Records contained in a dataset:
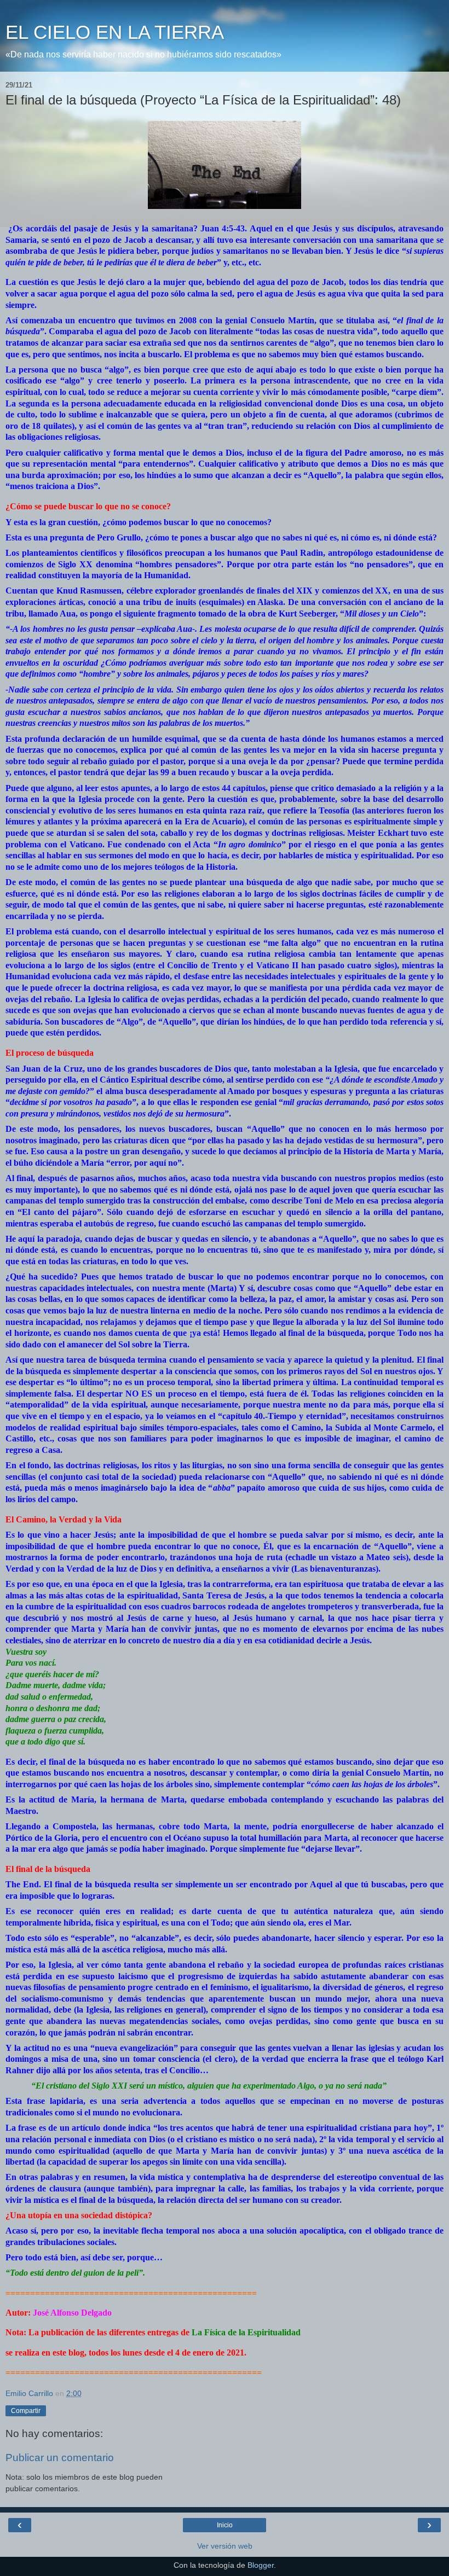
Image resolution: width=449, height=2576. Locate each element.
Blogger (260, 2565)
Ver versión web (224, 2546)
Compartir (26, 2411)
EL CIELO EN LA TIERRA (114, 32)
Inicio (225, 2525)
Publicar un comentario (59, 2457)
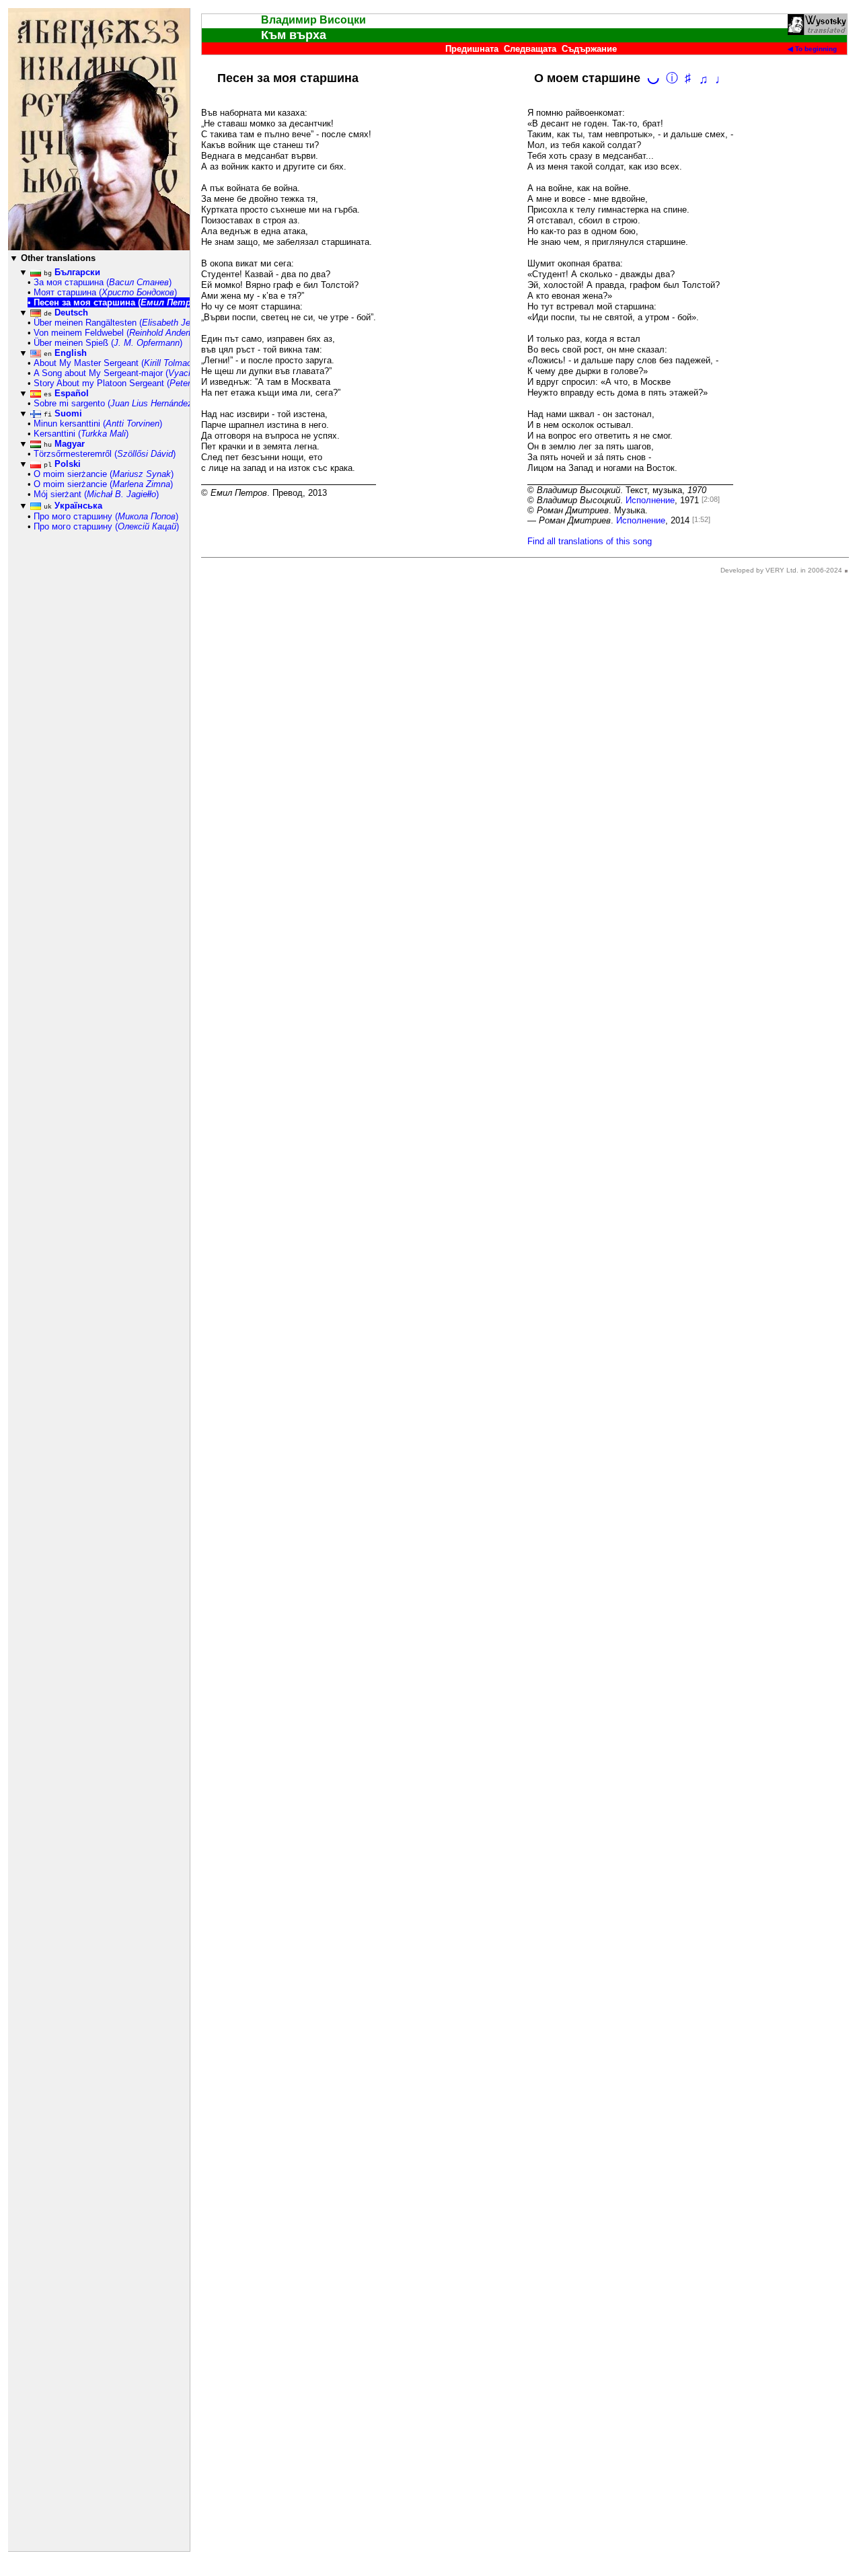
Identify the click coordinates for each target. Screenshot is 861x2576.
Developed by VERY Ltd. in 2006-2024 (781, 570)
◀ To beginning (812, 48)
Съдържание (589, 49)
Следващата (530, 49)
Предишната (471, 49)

▶ [REQUIRED WORK]: Lines starting at the one with "Blogger (260, 2565)" and ending at the last line of the entries above must be restated word for word, with pictures omitted.

▶ [OUTPUT OF THE TASK]:
Blogger (260, 2565)
Ver versión web (224, 2546)
Compartir (26, 2411)
EL CIELO EN LA TIERRA (114, 32)
Inicio (225, 2525)
Publicar un comentario (59, 2457)
Identify the click coordinates for each target. Screenshot is 861x2576.
Developed by VERY Ltd. in 2006-2024 (781, 570)
◀ To beginning (812, 48)
Съдържание (589, 49)
Следващата (530, 49)
Предишната (471, 49)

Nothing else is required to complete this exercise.